/content-source-maps

Specification for the Content Source Maps standard

Content Source Maps Specification

Background

When working with composable systems and structured content, the information end users see originates from multiple sources: multiple “parts” that content creators author, that are assembled together seamlessly into a “whole” to be presented to users. Having access to metadata of the specific “parts”, but directly from the “whole” - the assembled end-user experience - it’s extremely useful for content creators, reviewers, and developers, for example, telling where each individual fragment of content came from, who edited last and when it was last updated.

Content Source Maps is a standard representation to annotate fragments in a JSON document with metadata about its origin: the field, document, and dataset it originated from. We do this with a separate document alongside the content that provides the metadata without changing the layout of the original document.
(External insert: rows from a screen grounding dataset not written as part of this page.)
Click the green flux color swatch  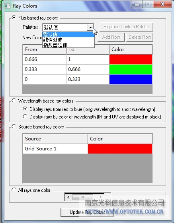point(131,69)
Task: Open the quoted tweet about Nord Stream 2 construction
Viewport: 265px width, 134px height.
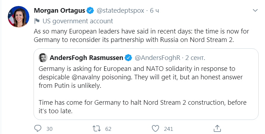Action: [146, 84]
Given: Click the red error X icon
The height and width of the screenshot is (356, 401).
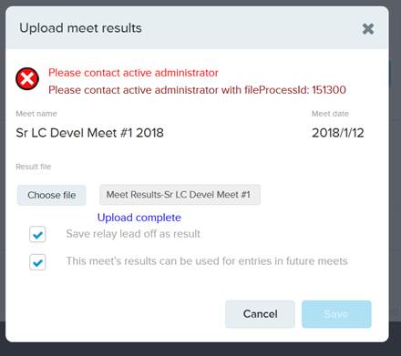Looking at the screenshot, I should point(27,79).
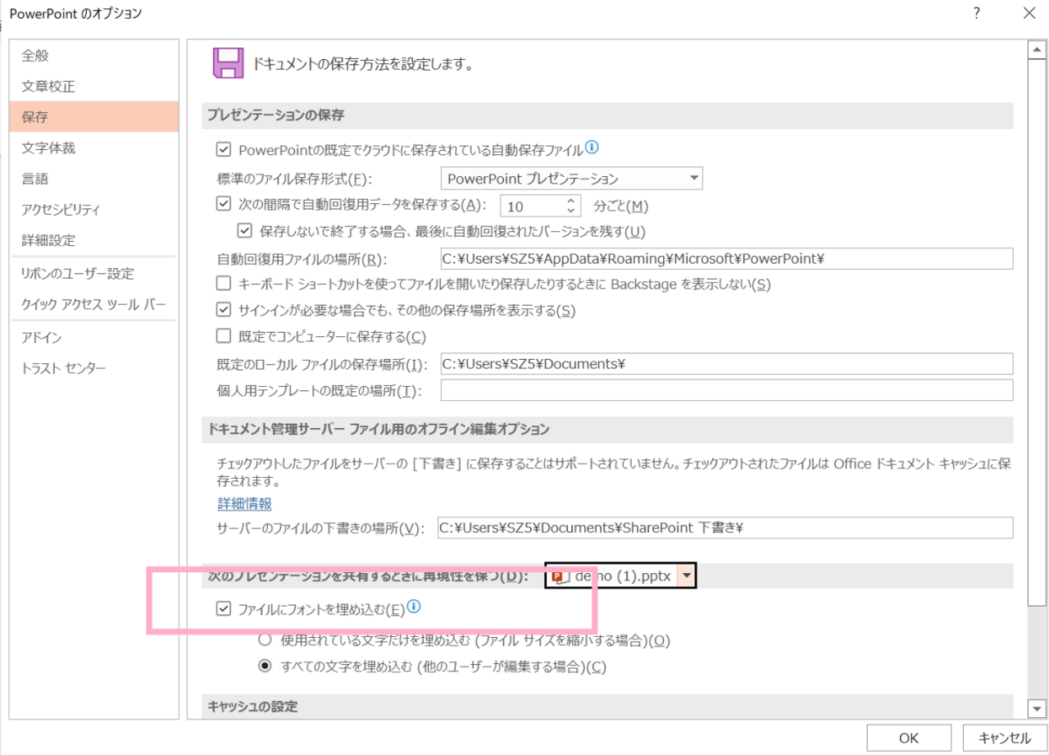Click info icon beside cloud autosave option
The width and height of the screenshot is (1049, 755).
pyautogui.click(x=592, y=148)
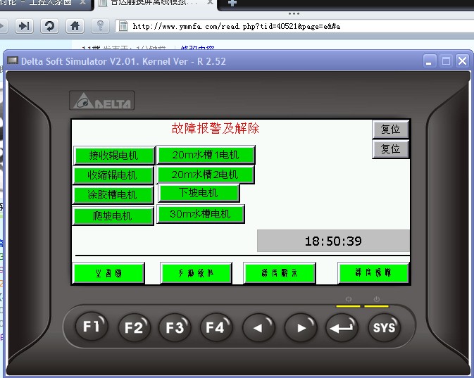
Task: Reload the browser page
Action: pyautogui.click(x=49, y=26)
Today Content Source Maps enables annotating JSON documents with “source” metadata, allowing end users to navigate directly to the source to edit it. In the future, content source maps will also enable annotating JSON documents with arbitrary metadata for other use cases.

Document revisions

Tues 25. April Michael Wain Initial Revision

Terminology

Term Definition
Content The information displayed to end users within a JSON document
JSON Value A value within a JSON document, such as a string, number, object, array, or boolean
Mapping A connection between a content value and its source or sources
Source The origin of the content, such as a JSON document and path
Normalised JSON Path A string representing the location of a value within a JSON document in a standardised format. See https://datatracker.ietf.org/doc/html/draft-ietf-jsonpath-base-13#name-normalized-paths

Overview of Content Source Map

The Content Source Map offers a standard method for representing the mapping between content values and their sources.
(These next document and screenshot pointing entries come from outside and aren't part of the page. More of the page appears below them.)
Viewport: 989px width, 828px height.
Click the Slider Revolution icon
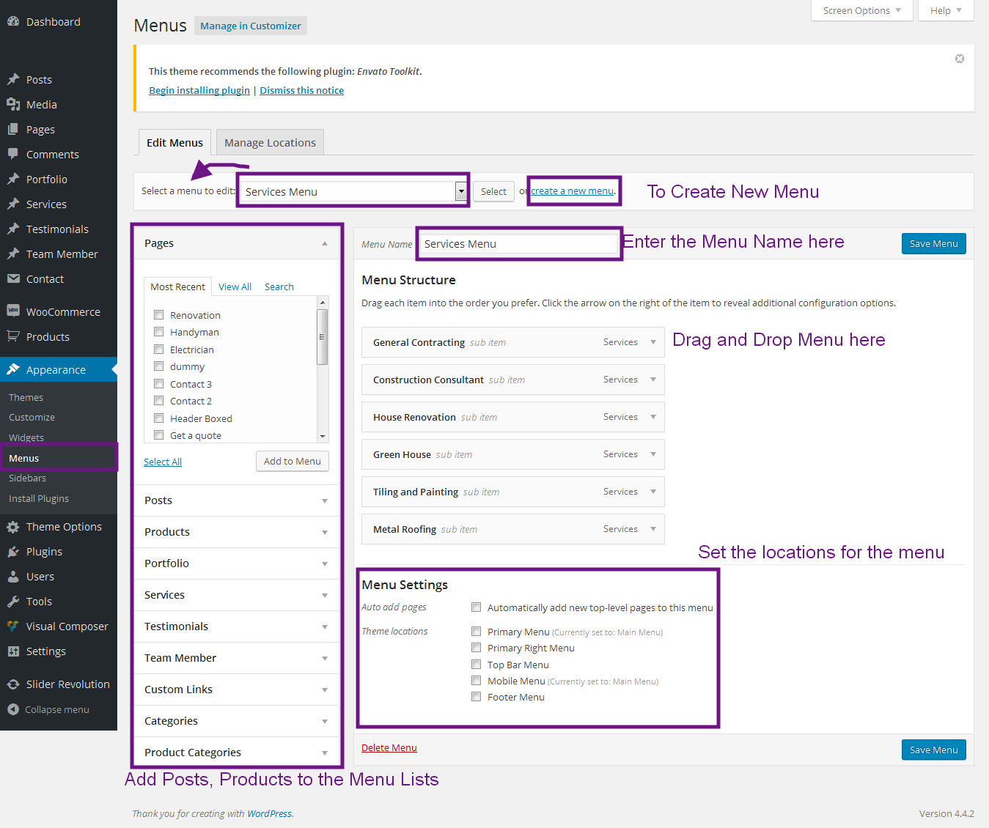point(13,684)
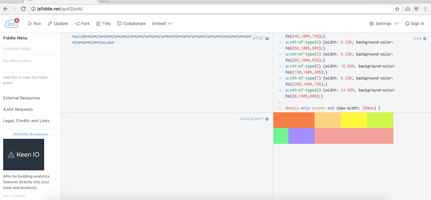Open the HTML panel settings gear

click(x=267, y=38)
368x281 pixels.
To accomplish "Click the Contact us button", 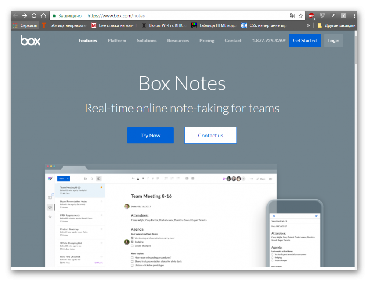I will (210, 136).
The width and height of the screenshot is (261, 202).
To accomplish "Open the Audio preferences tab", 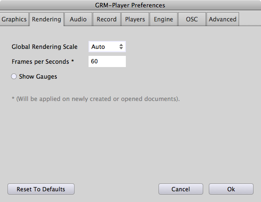I will pyautogui.click(x=78, y=19).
Example Content Source Map:

{
  "documents": [
    {
      "_id": "author-1"
    },
    {
      "_id": "author-2"
    }
  ],
  "paths": ["$['name']"],
  "mappings": {
    "$[0]": {
      "type": "value",
      "source": {
        "type": "documentValue",
        "document": 0,
        "path": 0
      }
    },
    "$[1]": {
      "type": "value",
      "source": {
        "type": "documentValue",
        "document": 1,
        "path": 0
      }
    }
  }
}

Mapping

Mappings is a Map, where the key is a Normalised JSON Path representing the location of the content value within the JSON document, and the value is the mapping that connects the content value to its source or sources.

Source

Source describes the origin of the content. It generally represents a JSON Document and the Normalised JSON Path inside the document where the content originated.

Lookup Tables

The documents and paths properties within the Content Source Map serve as lookup tables to reduce the overall size of the map.

Example

Imagine these three independent JSON documents exists:

A document representing the author “George Orwell”:

{
  "_id": "author-george-orwell-4c9f",
  "_type": "author",
  "died": "1950-01-21",
  "dob": "1903-05-25",
  "firstName": "George",
  "lastName": "Orwell"
}

Another document representing the book “Animal Farm” by author George Orwell (a reference to the first document)

{
  "_id": "book-animal-farm-3856",
  "_type": "book",
  "description": "It tells the story of a group of farm animals who rebel against their human farmer",
  "title": "Animal Farm",
  "author": {
    "_ref": "author-george-orwell-4c9f"
  }
}

And another document representing the book “Nineteen Eighty-Four” by author George Orwell as well (a reference to the first document as well)

{
  "_id": "book-1984-12eb",
  "_type": "book",
  "description": "Nineteen Eighty-Four (also published as 1984) is a dystopian social science fiction novel and cautionary tale by English writer George Orwell.",
  "title": "Nineteen Eighty-Four",
  "author": {
    "_ref": "author-george-orwell-4c9f"
  }
}

If these three documents are composed into the following document:

[
  {
    "authorName": "Orwell",
    "booksWritten": ["Nineteen Eighty-Four", "Animal Farm"]
  }
]

A content source map for this composed document will look like this:

{
  "documents": [
    {
      "_id": "author-george-orwell-4c9f"
    },
    {
      "_id": "book-1984-12eb"
    },
    {
      "_id": "book-animal-farm-3856"
    }
  ],
  "paths": [
    "$['lastName']",
    "$['title']"
  ],
  "mappings": {
    "$[0]['authorName']": {
      "source": {
        "document": 0,
        "path": 0,
        "type": "documentValue"
      },
      "type": "value"
    },
    "$[0]['booksWritten'][0]": {
      "source": {
        "document": 1,
        "path": 1,
        "type": "documentValue"
      },
      "type": "value"
    },
    "$[0]['booksWritten'][1]": {
      "source": {
        "document": 2,
        "path": 1,
        "type": "documentValue"
      },
      "type": "value"
    }
  }
}

Observe that the content source map includes:

  • Under documents, a list of documents from where the content in the composed document comes from, i.e.:

    • author document with id author-george-orwell-4c9f
    • book document with id book-1984-12eb
    • and book document with id book-animal-farm-3856

    Observe in this example, the “_id” attribute is used to identify referenced documents - in a content source map, any arbitrary attribute can be used to identify content sources.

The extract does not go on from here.